Cancellations and no-show rate

Few things hurt more than last-minute cancellations and flat-out no-shows. And the reality is, OpenTable data shows a staggering 28% of Americans say they haven’t shown up for a reservation in the past year.

Though it can be painful to look at, calculating your no-show rate can be the first step to improving the situation. Here’s how to calculate it: 

No-show covers / Total covers = No-show rate 

No-show covers x Average price per head = Dining revenue loss

And here’s an example if your restaurant had 400 total covers:

15 no-show covers / 400 total covers = 4% no-show rate

15 no-show covers x $30 = $450 in lost dining revenue

There’s nothing like hard numbers to motivate you to work on strategies that drive down cancellations and no-shows, including strategic overbooking, texting confirmations, requiring a credit card, and offering prepaid experiences to name a few. Using an online waitlist and availability alerts, adjusting the reservation book as circumstances change, and announcing available tables to fans on social media can also help fill those last-minute openings.  

Local comparison 

Comparing seated guest activity, guest spending, reviews, and no-shows to those at other restaurants in your area can paint a vivid picture of how a restaurant is doing overall. OpenTable’s benchmark reporting helps you understand how your performance stacks up to other restaurants in your region. This anonymized and aggregated information helps uncover successes and where improvement is needed.

Know the value of each guest

 

Average guest spend

This is likely a number most restaurants are already tracking, but knowing the average just scratches the surface of the available information on guest spending. Drilling down in finer detail can be a revealing exercise that yields tangible results.

When you crunch the numbers, you may learn that late-night guests spend more than their early-bird counterparts. Pinpointing trends like these help identify upsell opportunities. Combining this information with guest notes helps you provide better hospitality by anticipating what people want while increasing revenue. 

Cost of goods sold (COGS)

Many restaurateurs are less than crystal clear on food costs, a situation that proves hugely costly over the course of a year if the cost of ingredients creeps up. Knowing the cost of goods sold can help. This stat is the total cost required to make each of your menu items. It represents the restaurant’s inventory over a certain time. To figure it out, you make a detailed record of inventory levels during a specified time window, plus whatever else you purchase during that time. Add up the cost of the inventory used plus new spending, and you’ll get COGS. 
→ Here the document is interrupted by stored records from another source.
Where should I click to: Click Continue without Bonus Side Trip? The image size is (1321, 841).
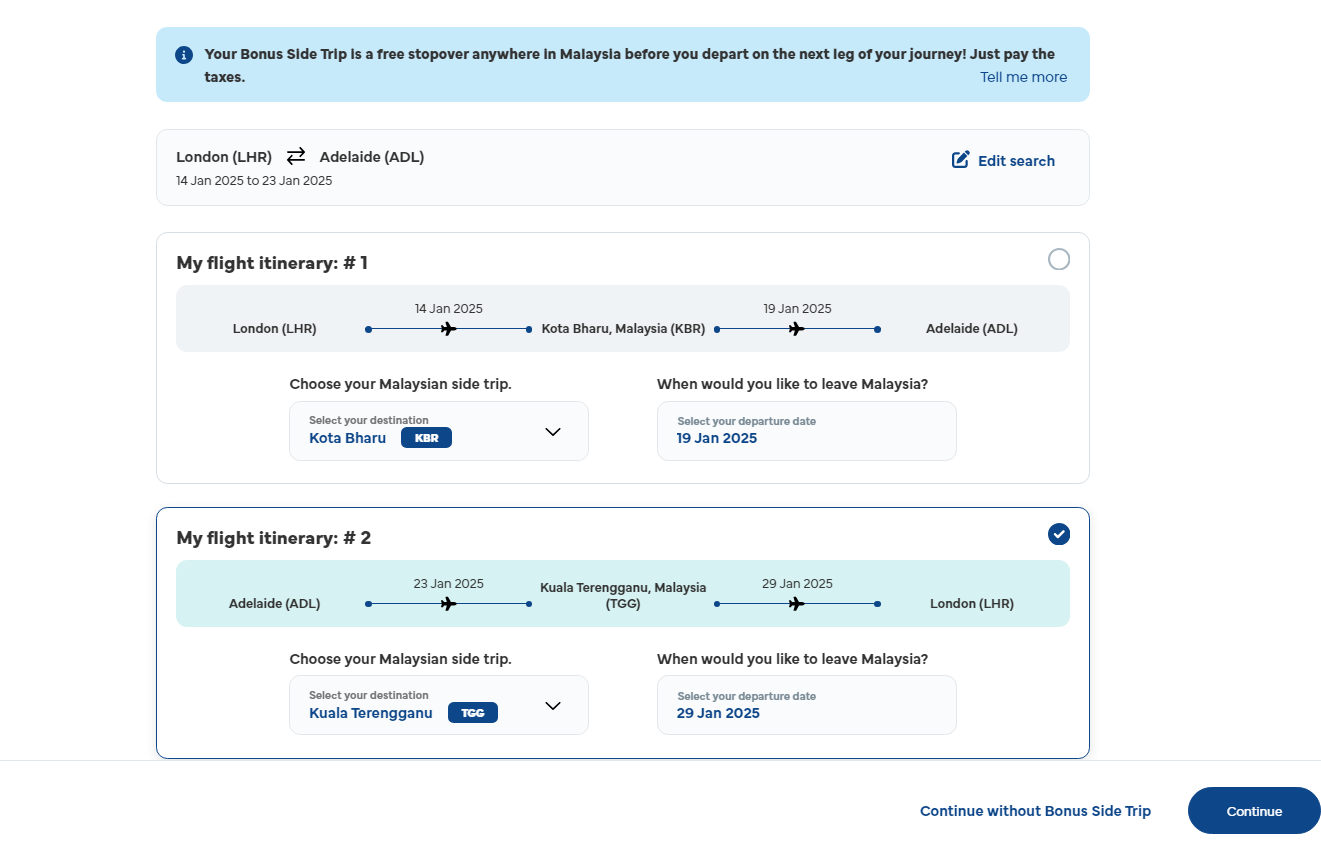click(1035, 811)
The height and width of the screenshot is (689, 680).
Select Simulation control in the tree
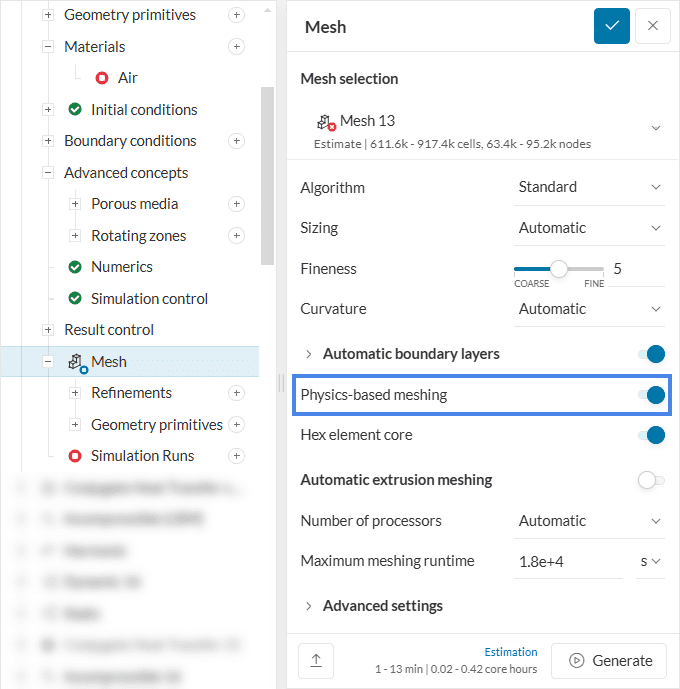[x=149, y=299]
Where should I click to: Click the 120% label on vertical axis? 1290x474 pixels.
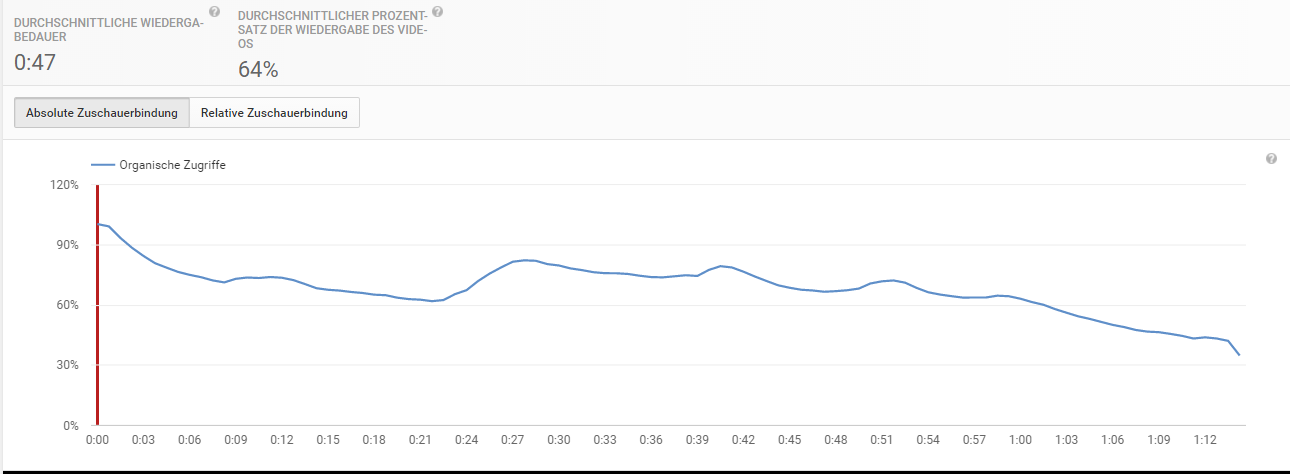(64, 185)
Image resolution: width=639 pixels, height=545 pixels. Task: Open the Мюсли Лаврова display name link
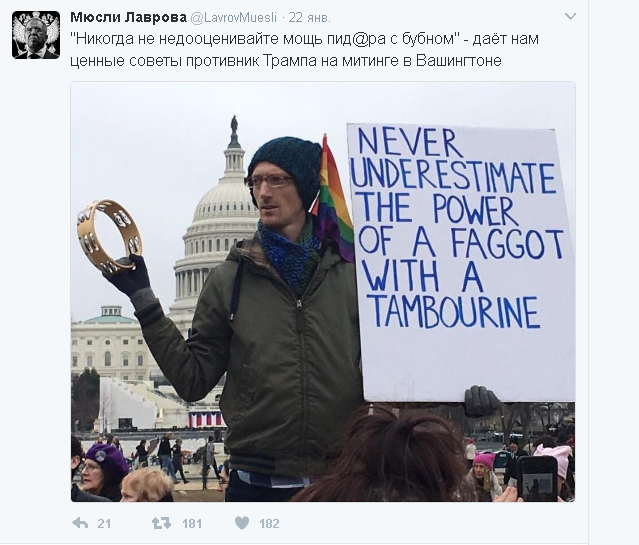coord(128,18)
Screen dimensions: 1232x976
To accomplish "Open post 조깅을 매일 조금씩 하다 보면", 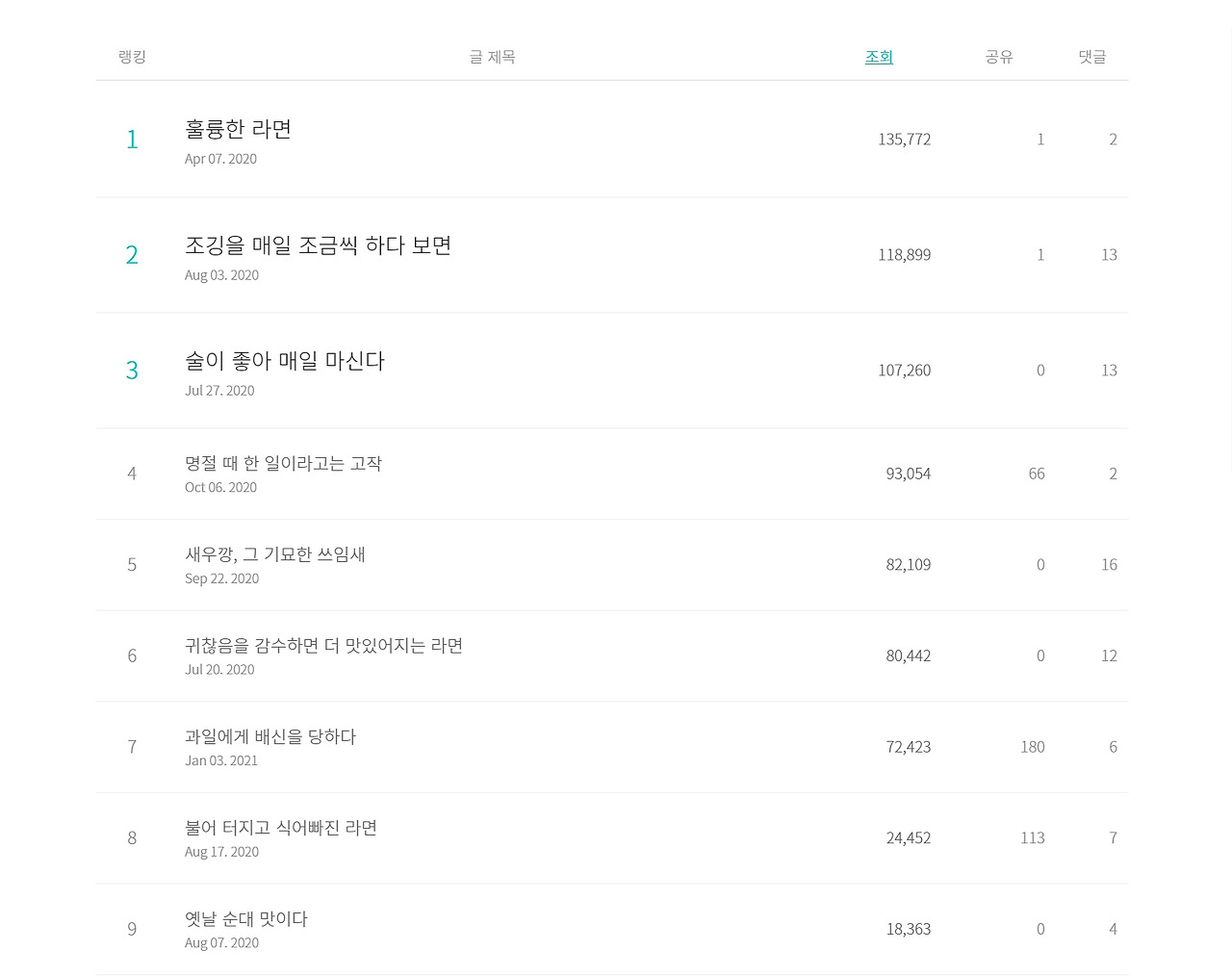I will (x=318, y=245).
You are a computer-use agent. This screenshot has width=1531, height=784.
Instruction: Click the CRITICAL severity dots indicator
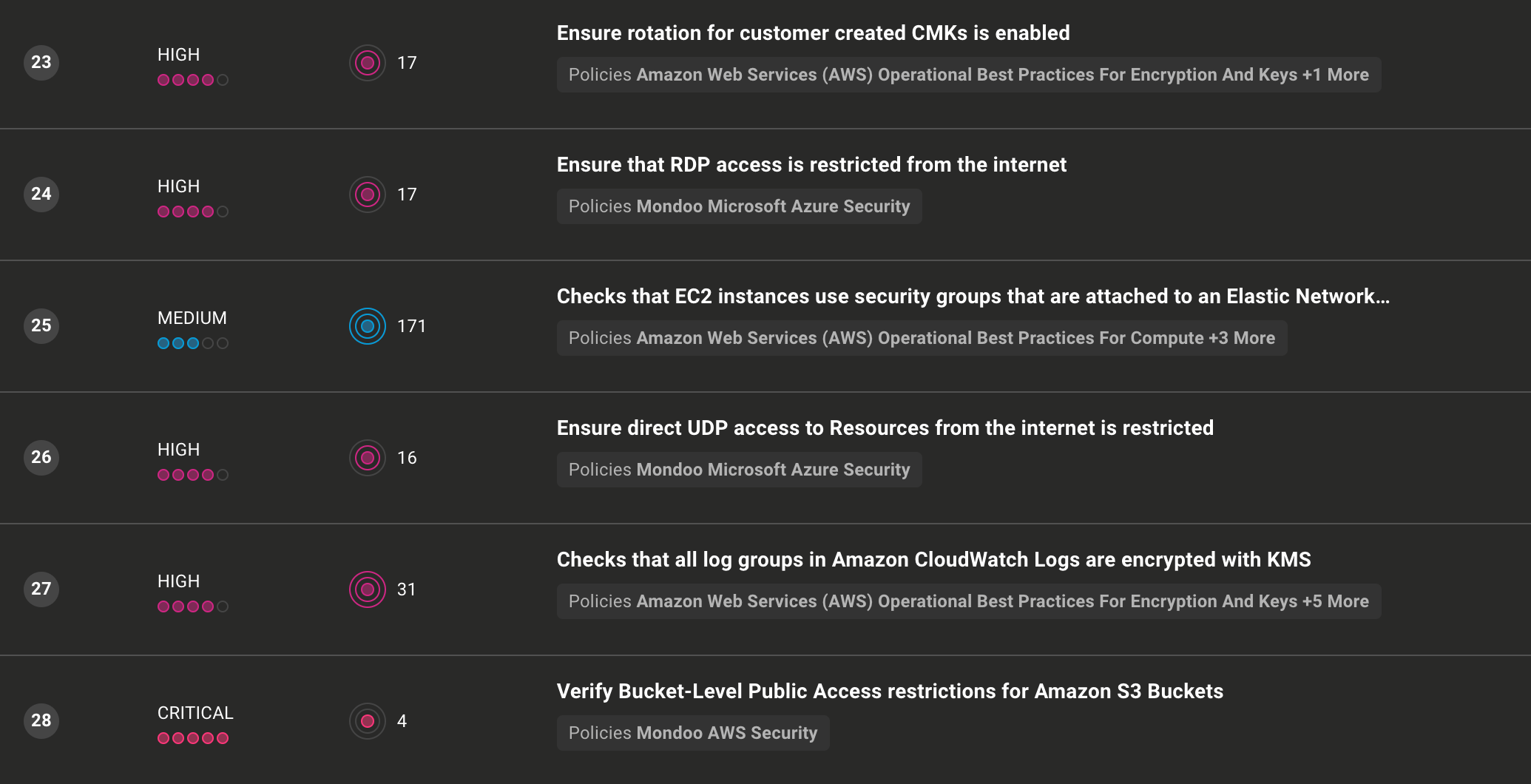point(192,738)
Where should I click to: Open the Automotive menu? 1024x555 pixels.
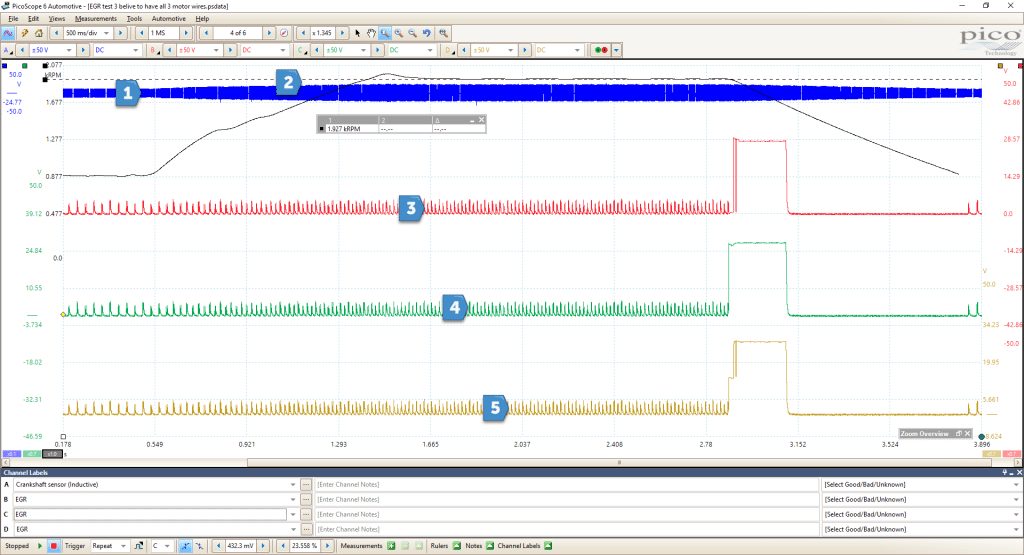168,19

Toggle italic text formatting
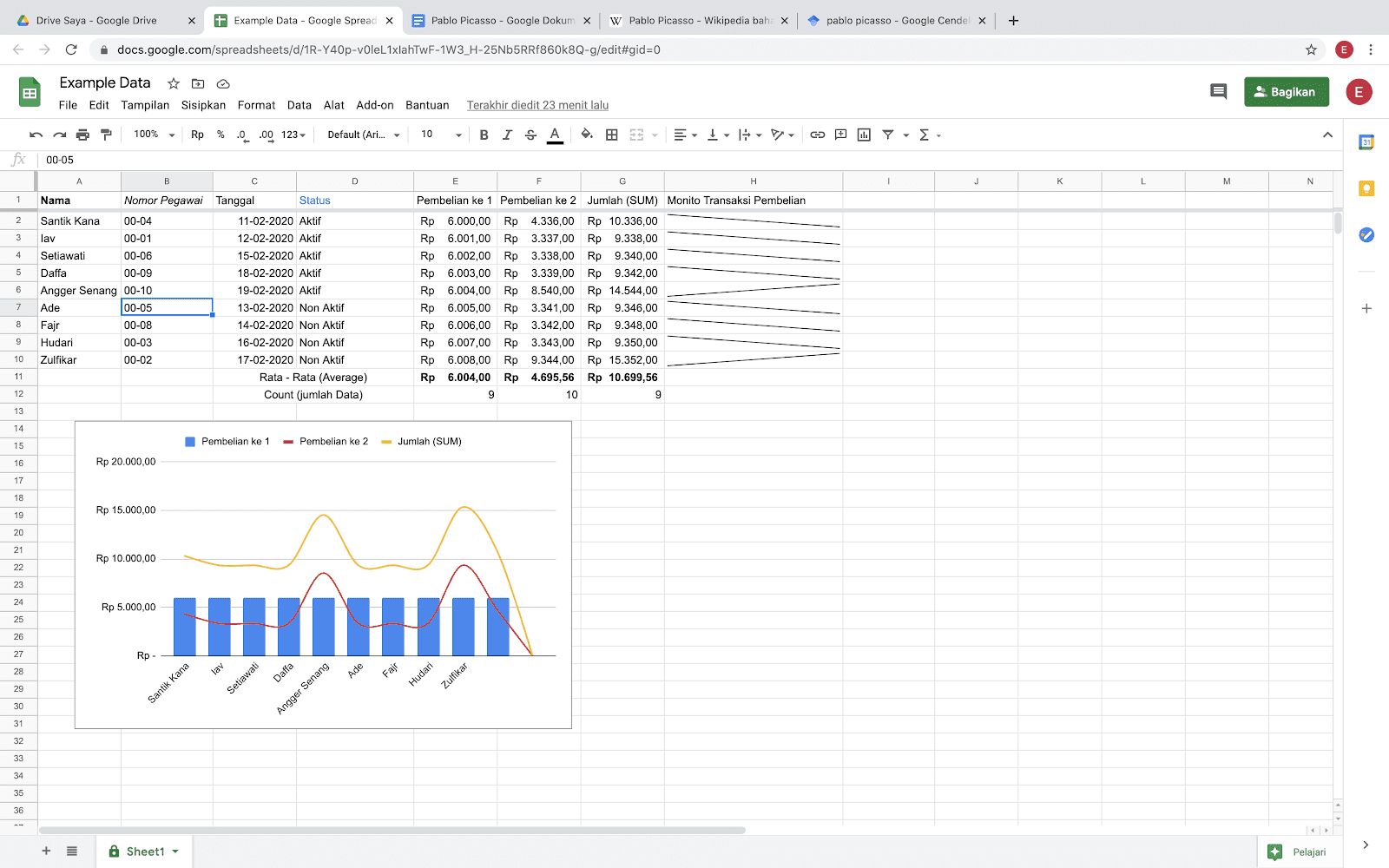pyautogui.click(x=507, y=135)
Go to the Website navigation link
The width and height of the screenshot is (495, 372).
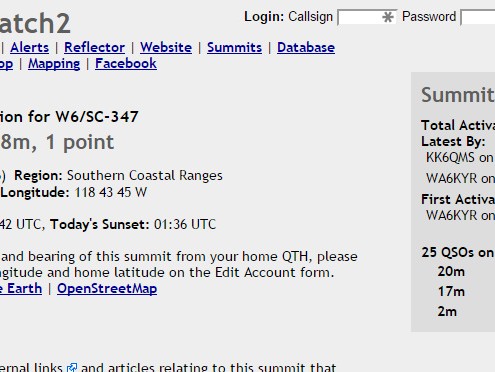166,47
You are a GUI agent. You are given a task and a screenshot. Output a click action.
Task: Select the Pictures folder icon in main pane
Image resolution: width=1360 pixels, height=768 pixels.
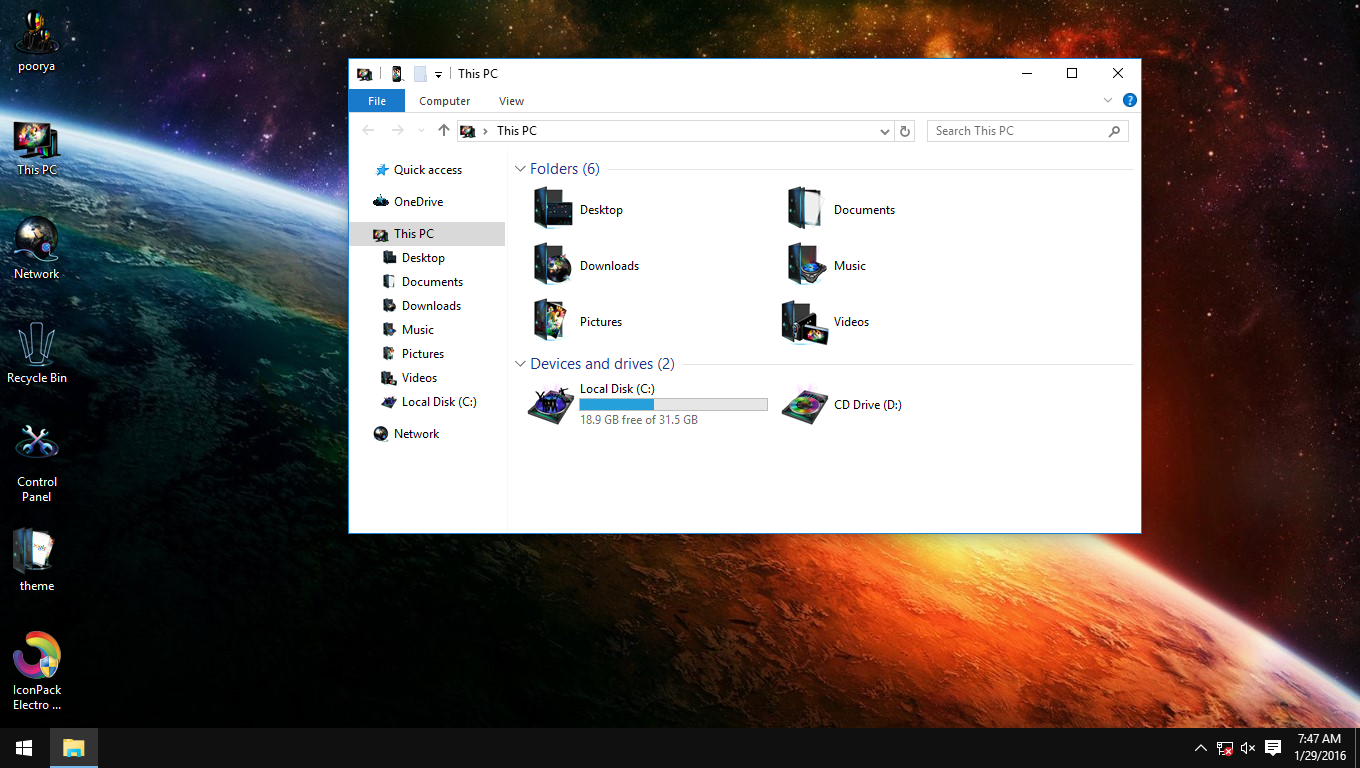click(x=553, y=321)
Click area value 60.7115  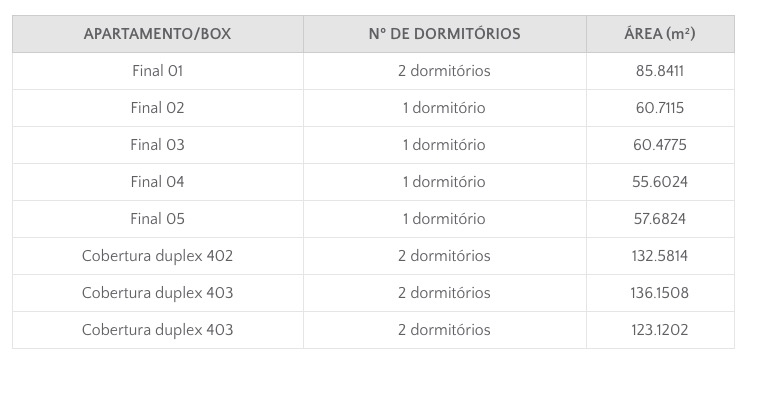(659, 108)
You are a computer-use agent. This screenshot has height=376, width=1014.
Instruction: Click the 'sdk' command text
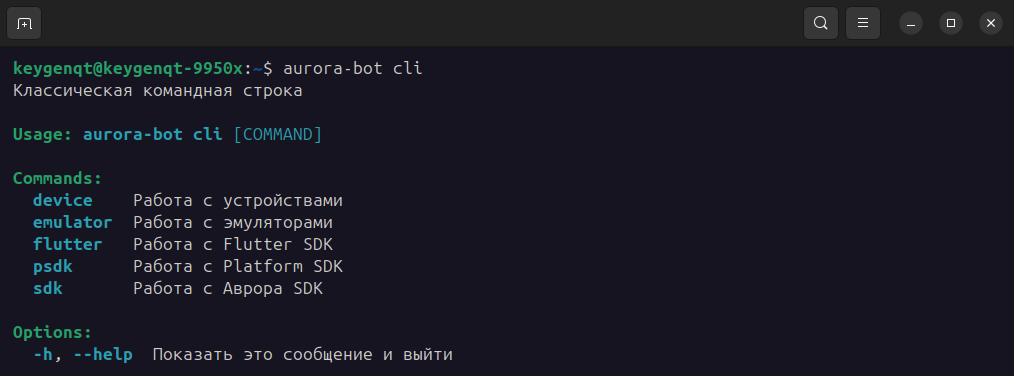click(48, 289)
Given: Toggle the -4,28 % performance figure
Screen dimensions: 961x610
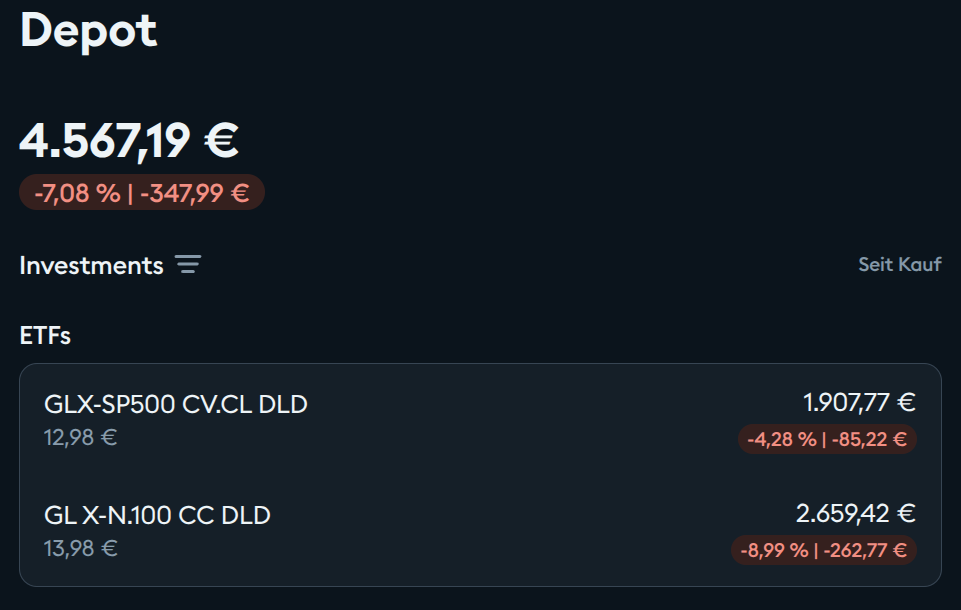Looking at the screenshot, I should click(779, 439).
Staying on top of the COGS with the help of technology helps you spot ways to make the most of your resources by choosing less expensive, high-quality seasonal ingredients, extending the shelf-life of your inventory, or negotiating with distributors. Cutting your COGS can increase profitably.

Overhead rate

Having a firm grasp on how much it costs to run a restaurant is essential. Add up all fixed costs like rent, utilities, insurance, loan payments, and salaries to determine your overhead rate. These fixed costs don’t fluctuate, but knowing what it amounts to makes it possible to budget and plan for fluctuating costs, including labor. Smart scheduling practices and employing an on-call staff strategy can help make sure you always have staffing coverage but reduce surpluses for slow services.

The easy-to-read, real-time reporting on these metrics that you get with OpenTable helps you better understand your restaurant’s performance. These insights can shape your business strategies, help you provide better hospitality, and increase revenue. Armed with these numbers, you can make better informed decisions for long-term success.